We evaluated the rates of short-term neonatal complications, neonatal brain damage or mortality in a group of 96 singleton pregnancies complicated by hypertension and electively delivered before 36 weeks gestation. The neonatal outcome of these pregnancies was compared with that of a matched control group of 192 uneventful pregnancies delivered because of spontaneous preterm labor or premature rupture of membranes. Although the rates of acidosis, apneoic crises, bradycardia and ventilatory support were higher among cases than controls, the risk of intraventricular hemorrhage, severe brain damage (grade III-IV intraventricular hemorrhage or periventricular leucomalacia) or neonatal mortality were comparable between the two groups. Neonatal complications were more frequent among infants born to mothers with severe hypertension or severe proteinuria. In conclusion, this study has shown that short term neonatal complications after elective preterm delivery in hypertensive pregnancies are increased in comparison with low risk controls. However, these complications, which were well managed in our intensive care nursery, did not affected neonatal mortality or severe brain damage.

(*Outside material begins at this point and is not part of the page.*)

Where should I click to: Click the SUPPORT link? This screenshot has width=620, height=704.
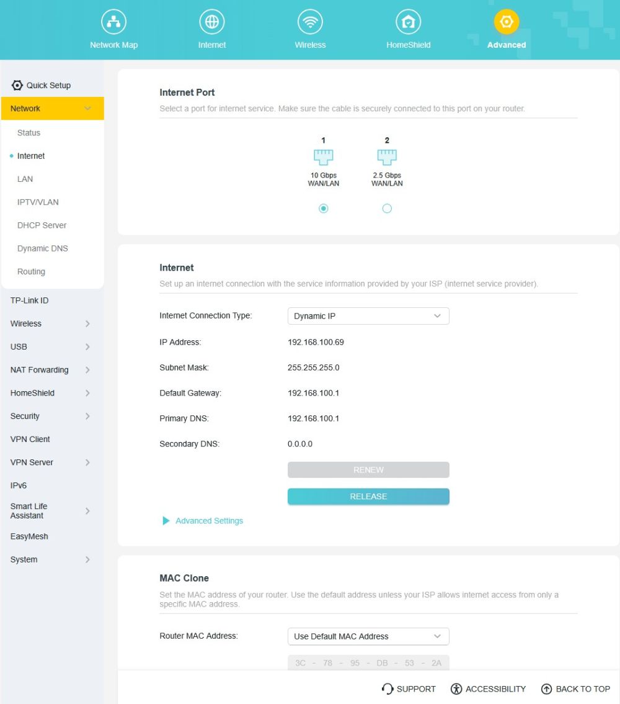(409, 689)
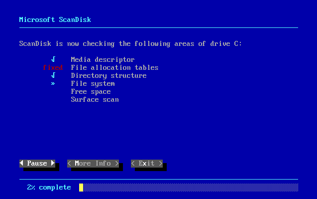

我们评估了96例单胎妊娠合并高血压且在妊娠36周前选择性分娩的新生儿短期并发症、新生儿脑损伤或死亡率。将这些妊娠的新生儿结局与192例因自然早产或胎膜早破而分娩的无并发症对照妊娠组进行比较。尽管病例组的酸中毒、呼吸暂停危象、心动过缓和通气支持发生率高于对照组,但两组的脑室内出血、严重脑损伤(III-IV级脑室内出血或脑室周围白质软化)或新生儿死亡率风险相当。患有严重高血压或严重蛋白尿的母亲所生婴儿的新生儿并发症更为常见。总之,本研究表明,与低风险对照组相比,高血压妊娠选择性早产术后的短期新生儿并发症有所增加。然而,这些在我们的重症监护病房得到妥善处理的并发症并未影响新生儿死亡率或严重脑损伤。